Reliability of radiomics features as imaging biomarkers for evaluating brain aging: A study based on myelin protein and diffusion tensor imaging.

Radiomics has made considerable progress in neurodegenerative diseases. However, previous studies only explored the feasibility of radiomics in clinical applications. Therefore, the objective of this study was to obtain the most relevant radiomics features with the aging changes of myelin proteins and compare their diagnostic performances with the diffusion tensor imaging (DTI) parameters to identify the reliability of these features as imaging biomarkers for assessing brain aging. Thirty middle-aged and thirty old-aged mice were assigned to the training set to explore the most relevant features of myelin proteins and their diagnostic performances. Ten middle-aged and ten old-aged mice were assigned to the testing set to further validate the reproducibility of the features.

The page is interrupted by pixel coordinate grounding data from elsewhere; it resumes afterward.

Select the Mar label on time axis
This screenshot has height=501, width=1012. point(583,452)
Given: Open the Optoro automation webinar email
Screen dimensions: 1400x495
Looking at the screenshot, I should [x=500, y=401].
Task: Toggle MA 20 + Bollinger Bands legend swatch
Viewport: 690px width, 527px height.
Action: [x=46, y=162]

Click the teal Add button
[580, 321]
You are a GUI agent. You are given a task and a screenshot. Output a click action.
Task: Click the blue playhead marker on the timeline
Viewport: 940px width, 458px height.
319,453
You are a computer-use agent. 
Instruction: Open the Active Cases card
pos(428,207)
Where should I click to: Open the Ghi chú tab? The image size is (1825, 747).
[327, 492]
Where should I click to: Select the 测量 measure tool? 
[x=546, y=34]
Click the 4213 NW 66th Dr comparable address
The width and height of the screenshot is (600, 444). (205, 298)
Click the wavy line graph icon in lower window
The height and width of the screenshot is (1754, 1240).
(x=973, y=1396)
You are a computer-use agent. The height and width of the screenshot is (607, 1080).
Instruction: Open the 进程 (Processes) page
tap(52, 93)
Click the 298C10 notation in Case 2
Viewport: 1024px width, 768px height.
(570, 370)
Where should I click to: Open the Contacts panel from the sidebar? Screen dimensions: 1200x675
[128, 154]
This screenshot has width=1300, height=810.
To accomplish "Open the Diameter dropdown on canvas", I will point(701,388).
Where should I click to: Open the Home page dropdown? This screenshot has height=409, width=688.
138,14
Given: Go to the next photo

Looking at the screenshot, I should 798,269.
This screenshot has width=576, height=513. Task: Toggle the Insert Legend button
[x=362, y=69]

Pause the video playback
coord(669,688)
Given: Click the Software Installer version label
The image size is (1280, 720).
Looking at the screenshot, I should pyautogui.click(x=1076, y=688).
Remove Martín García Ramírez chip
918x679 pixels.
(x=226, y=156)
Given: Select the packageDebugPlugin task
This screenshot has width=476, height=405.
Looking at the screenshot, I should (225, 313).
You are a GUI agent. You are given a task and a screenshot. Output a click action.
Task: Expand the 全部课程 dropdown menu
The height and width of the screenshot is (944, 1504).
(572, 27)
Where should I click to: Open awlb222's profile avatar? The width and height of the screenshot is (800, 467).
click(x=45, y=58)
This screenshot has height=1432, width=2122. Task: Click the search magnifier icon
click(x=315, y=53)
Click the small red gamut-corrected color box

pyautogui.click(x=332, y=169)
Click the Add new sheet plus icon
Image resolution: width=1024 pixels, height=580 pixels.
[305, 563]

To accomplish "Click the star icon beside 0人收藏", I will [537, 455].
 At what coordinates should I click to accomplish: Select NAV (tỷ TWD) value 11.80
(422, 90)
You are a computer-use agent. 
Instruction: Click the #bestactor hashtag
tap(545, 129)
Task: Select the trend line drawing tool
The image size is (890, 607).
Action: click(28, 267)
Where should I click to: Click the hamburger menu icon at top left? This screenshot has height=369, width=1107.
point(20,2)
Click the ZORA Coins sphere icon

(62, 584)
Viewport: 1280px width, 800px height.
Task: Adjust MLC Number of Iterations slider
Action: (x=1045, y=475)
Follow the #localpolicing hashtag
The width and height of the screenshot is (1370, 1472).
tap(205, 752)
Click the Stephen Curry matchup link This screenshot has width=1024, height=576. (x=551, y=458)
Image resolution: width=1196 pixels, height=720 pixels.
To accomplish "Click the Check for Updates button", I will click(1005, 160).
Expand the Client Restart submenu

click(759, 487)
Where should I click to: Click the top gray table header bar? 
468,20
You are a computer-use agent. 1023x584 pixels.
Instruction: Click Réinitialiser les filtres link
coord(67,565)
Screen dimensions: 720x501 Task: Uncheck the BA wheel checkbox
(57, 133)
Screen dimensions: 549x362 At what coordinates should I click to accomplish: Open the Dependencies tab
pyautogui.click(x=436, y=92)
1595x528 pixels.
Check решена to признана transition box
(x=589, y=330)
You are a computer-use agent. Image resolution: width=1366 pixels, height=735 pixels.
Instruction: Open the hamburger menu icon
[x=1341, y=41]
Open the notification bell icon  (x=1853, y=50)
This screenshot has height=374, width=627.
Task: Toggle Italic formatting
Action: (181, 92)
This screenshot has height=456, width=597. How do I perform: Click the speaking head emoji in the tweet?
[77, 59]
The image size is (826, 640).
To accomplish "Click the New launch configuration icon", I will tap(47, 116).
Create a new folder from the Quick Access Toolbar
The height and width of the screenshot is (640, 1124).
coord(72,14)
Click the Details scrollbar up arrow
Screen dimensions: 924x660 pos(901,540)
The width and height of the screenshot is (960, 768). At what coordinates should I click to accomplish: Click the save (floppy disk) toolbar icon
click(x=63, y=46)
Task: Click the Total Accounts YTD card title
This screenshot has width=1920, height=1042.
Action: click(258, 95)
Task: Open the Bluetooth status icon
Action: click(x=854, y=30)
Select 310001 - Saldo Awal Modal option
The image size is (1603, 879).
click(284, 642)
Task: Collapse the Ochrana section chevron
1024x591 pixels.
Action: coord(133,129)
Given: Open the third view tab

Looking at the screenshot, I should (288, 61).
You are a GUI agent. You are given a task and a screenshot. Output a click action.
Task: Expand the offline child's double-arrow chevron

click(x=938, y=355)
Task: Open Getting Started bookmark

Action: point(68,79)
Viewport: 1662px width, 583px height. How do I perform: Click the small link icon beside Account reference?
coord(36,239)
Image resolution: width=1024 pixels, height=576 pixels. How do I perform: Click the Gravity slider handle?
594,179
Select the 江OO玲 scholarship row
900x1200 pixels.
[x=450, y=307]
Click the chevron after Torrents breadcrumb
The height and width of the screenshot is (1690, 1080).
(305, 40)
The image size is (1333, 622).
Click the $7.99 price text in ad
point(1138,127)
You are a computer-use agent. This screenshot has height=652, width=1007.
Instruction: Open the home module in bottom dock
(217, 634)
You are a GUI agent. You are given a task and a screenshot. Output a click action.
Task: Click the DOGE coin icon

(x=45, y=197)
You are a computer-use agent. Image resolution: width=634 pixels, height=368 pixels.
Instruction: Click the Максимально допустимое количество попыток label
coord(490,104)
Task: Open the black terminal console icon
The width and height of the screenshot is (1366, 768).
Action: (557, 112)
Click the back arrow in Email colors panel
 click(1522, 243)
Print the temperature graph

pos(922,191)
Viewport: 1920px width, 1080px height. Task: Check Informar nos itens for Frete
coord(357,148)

T2-weighted imaging and DTI were conducted to obtain white matter radiomics features and DTI parameters. Myelin proteins, including proteolipid protein (PLP) and myelin basic protein (MBP), were examined by immunofluorescence staining in the regions of the whole brain, cortex, corpus callosum, striatum, and anterior commissure. The Pearson correlation analysis was used to observe the correlations between radiomics features and myelin proteins. The four most relevant features with the top four correlation coefficients were selected to compare their diagnostic performances with the DTI parameters, including fractional anisotropy (FA), mean diffusivity (MD), axial diffusivity (AxD), and radial diffusivity (RD). Wavelet-HLL_glszm_ZoneEntropy, wavelet-HLL_gldm_DependenceEntropy, wavelet-LHL_glszm_ZoneEntropy, and log-sigma-2-0-mm-3D_gldm_DependenceEntropy were the four most relevant features, which had moderately significant correlations with PLP. The area under the receiver operating characteristic curves (AUC) of the four features were 0.940, 0.917, 0.831, and 0.964 in the training set, and 0.880, 0.840, 0.860, and 0.880 in the testing set. The AUCs of FA, MD, AxD, and RD were 0.864, 0.743, 0.673, and 0.778 in the training set, and 0.780, 0.710, 0.670, and 0.730 in the testing set. These results demonstrated that radiomics features of white matter displayed significant correlations with myelin proteins and their performances were comparable or even superior to DTI parameters, which ensured their reliability as non-invasive imaging biomarkers for evaluating brain aging.